Living there, I became fascinated with the industry and its culture, and how integral it is to Kentucky’s culture. It was so different from the culture I grew up in, in the adjacent state. I thought that was it, why I was interested, because it is just that interesting. Then I learned it may also be in my blood.
Dad was from St. Louis and mom was from Cleveland, which was just about all I knew about my roots growing up. I became interested in the subject and gradually put flesh on the bones. Mom’s family all came from German-speaking places and landed in Northern Ohio, ultimately Cleveland (West Side). Dad’s family also had Ohio roots, in the southeastern part of the state, along the Ohio River.
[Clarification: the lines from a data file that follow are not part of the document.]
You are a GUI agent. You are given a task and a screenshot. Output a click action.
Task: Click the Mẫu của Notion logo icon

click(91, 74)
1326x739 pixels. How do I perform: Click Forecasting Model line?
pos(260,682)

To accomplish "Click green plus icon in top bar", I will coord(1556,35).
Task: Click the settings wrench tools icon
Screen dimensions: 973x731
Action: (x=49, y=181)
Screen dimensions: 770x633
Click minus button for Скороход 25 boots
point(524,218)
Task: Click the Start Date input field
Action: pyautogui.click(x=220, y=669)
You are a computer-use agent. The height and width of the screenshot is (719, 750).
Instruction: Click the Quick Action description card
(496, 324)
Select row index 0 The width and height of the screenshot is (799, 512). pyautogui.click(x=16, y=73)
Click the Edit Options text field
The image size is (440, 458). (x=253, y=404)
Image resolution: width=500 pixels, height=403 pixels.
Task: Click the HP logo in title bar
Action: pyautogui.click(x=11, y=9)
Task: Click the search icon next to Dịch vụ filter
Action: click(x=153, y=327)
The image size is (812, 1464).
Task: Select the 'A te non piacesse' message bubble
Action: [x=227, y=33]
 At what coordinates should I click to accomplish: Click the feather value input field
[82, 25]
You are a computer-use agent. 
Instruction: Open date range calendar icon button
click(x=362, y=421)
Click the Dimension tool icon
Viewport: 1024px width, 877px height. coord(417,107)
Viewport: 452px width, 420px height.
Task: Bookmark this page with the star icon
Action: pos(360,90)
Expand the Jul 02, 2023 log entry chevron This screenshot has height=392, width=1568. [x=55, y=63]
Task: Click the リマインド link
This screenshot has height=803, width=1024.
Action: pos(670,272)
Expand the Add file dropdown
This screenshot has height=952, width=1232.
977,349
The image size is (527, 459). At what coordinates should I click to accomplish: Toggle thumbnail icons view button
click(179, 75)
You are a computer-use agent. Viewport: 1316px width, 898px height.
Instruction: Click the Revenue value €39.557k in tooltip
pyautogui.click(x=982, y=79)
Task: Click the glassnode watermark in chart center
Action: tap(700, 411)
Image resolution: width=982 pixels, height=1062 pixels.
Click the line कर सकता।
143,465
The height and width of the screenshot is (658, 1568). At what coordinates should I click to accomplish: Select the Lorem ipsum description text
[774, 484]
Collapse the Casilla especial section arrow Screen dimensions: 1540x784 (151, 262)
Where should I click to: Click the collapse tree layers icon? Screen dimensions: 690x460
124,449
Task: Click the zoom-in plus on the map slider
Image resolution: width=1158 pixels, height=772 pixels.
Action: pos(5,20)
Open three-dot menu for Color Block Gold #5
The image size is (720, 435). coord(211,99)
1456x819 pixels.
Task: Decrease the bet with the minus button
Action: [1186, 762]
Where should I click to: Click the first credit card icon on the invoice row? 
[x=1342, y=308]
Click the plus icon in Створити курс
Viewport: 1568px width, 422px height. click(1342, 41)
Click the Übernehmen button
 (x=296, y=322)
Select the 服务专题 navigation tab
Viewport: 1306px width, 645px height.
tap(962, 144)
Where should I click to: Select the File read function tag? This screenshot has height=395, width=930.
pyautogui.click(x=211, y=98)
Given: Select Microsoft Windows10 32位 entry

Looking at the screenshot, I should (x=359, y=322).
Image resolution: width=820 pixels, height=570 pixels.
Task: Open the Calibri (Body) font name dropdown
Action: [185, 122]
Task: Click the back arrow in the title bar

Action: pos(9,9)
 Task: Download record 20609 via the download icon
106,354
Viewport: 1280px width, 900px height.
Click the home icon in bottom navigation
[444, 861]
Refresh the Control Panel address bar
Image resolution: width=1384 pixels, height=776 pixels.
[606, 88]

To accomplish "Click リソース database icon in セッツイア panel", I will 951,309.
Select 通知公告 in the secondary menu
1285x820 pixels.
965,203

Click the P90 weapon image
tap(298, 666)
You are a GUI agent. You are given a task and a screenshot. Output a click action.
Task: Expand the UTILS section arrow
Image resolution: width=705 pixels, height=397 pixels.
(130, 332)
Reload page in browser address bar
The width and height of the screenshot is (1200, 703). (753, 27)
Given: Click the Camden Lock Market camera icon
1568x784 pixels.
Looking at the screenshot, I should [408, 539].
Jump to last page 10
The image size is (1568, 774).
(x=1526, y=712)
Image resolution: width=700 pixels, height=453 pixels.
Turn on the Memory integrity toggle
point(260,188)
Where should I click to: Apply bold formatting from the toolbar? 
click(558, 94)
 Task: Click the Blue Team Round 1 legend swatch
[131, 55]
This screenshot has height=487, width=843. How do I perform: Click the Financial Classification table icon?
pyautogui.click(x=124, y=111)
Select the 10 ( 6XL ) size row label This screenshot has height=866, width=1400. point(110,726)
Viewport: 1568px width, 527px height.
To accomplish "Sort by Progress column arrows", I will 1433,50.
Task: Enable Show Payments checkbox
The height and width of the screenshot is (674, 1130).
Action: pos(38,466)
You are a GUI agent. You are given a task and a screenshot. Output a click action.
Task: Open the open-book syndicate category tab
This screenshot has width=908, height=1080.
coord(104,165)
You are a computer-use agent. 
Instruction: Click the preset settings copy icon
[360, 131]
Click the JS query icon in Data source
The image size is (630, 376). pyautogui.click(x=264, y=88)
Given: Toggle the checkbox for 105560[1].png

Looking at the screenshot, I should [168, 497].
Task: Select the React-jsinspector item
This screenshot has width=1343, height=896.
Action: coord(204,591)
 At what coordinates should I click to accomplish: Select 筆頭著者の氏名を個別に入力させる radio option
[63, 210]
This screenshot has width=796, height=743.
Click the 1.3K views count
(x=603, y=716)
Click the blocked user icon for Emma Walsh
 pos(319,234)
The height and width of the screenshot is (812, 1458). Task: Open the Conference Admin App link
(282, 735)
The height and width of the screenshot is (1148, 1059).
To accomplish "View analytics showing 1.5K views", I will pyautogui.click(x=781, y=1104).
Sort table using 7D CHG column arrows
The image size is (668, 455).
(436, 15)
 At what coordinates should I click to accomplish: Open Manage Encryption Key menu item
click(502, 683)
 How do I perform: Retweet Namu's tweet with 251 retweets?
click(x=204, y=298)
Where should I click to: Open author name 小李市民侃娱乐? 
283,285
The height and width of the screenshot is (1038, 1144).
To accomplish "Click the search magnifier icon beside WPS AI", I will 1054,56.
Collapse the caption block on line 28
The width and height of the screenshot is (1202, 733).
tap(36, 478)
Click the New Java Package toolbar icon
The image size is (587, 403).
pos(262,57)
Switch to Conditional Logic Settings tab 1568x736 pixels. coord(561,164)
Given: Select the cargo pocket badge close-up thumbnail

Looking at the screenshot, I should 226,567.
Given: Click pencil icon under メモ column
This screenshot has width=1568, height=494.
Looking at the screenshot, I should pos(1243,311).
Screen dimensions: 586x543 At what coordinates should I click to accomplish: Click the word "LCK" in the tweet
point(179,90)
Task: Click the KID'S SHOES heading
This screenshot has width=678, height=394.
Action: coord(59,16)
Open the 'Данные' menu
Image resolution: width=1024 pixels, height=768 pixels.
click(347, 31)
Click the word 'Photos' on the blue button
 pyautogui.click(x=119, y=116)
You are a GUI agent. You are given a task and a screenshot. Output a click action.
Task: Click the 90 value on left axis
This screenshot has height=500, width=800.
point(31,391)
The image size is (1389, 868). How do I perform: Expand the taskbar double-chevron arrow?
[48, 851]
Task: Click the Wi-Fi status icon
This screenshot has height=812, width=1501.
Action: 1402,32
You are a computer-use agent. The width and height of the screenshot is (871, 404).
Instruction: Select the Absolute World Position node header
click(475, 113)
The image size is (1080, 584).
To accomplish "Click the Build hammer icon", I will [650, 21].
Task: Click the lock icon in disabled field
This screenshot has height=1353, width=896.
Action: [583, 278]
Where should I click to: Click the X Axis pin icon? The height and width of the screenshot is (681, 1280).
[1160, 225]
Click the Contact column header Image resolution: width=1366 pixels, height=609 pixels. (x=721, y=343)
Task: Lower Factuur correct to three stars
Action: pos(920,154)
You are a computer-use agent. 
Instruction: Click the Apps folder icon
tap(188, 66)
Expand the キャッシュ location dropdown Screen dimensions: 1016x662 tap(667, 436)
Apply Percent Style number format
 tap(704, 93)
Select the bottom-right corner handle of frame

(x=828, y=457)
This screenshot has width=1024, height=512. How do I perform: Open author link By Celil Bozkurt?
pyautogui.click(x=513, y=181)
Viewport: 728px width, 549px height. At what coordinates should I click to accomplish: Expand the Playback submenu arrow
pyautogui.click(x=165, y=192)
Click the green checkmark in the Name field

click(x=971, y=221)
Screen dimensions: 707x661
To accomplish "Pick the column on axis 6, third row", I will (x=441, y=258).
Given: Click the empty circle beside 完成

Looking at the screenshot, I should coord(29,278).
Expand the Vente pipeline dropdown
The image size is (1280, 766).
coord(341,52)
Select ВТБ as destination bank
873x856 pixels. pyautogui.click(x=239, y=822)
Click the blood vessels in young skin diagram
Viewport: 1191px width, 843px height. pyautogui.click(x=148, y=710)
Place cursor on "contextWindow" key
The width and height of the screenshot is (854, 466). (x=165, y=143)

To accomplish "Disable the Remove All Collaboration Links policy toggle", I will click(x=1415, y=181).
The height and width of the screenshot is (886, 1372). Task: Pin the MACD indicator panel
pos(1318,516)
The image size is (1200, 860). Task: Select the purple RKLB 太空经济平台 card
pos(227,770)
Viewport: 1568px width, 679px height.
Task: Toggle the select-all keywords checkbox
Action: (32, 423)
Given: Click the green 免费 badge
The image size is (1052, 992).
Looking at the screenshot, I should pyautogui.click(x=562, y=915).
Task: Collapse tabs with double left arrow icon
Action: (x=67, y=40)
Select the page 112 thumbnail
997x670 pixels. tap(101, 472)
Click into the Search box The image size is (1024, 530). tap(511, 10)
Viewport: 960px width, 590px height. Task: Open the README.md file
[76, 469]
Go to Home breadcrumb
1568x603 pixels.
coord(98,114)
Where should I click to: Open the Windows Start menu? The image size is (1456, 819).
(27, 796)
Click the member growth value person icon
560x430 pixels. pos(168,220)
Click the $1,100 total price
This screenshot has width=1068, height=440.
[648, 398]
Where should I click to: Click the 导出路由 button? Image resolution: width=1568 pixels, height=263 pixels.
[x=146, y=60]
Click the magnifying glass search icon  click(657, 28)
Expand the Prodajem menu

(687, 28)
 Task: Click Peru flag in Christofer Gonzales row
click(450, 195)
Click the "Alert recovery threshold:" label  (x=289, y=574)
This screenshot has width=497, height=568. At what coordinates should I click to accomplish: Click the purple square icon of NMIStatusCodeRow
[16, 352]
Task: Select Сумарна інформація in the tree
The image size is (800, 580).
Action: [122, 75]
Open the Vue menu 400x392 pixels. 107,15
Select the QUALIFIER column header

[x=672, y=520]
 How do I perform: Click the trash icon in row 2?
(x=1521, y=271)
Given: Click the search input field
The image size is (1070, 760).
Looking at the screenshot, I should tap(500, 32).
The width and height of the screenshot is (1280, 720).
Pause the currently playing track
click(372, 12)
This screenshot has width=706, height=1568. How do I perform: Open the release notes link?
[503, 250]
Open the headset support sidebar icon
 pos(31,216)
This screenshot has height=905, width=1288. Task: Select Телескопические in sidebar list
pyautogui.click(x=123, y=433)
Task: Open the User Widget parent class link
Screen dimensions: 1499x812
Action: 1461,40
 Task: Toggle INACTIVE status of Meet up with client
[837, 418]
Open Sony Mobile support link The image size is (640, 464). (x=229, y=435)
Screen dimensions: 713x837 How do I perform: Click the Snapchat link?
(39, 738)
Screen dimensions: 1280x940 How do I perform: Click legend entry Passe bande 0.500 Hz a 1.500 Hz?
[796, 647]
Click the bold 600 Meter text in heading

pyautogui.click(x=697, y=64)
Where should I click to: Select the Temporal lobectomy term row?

That, of course, put them close to Kentucky, so I wasn’t surprised when I learned that my great-grandfather, Homer Cowdery, was born in Kentucky. The family was there for a year or two, then moved back to Ohio. When he got older, Homer took a job on a riverboat and wound up in St. Louis.
Only recently have I learned that the other side of dad's family, my paternal grandmother, Myrtle Gertrude Tucker Cowdery Mansfield, had an even deeper Kentucky connection.
Through Grandma Myrtle I am descended from Joseph 'Short' Tucker, who was part of the mass migration into Kentucky of Catholic religious refugees fleeing Maryland, the same Maryland Catholics who largely founded the Kentucky bourbon industry.
The Tuckers didn’t stay in Nelson County for long. They were part of a smaller group that, after a few years, continued west to Missouri. They kept their faith and their connections to their brethren in Kentucky, however. The same priests who built their church in Bardstown built the Missouri one too.
I don’t know if Short Tucker or any of his descendants made whiskey, but my family’s participation in that Maryland-to-Kentucky migration even shows up in my DNA.
So perhaps I was destined for it after all. I found my roots in a bourbon bottle.